→ WORK TASK: Restate the records exactly. Include all of them.

→ INPUT MATERIAL:
----------------------------------------

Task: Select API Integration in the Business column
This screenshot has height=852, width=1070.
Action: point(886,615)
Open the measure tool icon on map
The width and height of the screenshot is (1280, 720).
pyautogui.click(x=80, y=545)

----------------------------------------

→ OUTPUT BELOW:
Task: Select API Integration in the Business column
This screenshot has height=852, width=1070.
Action: point(886,615)
Open the measure tool icon on map
The width and height of the screenshot is (1280, 720).
pyautogui.click(x=80, y=545)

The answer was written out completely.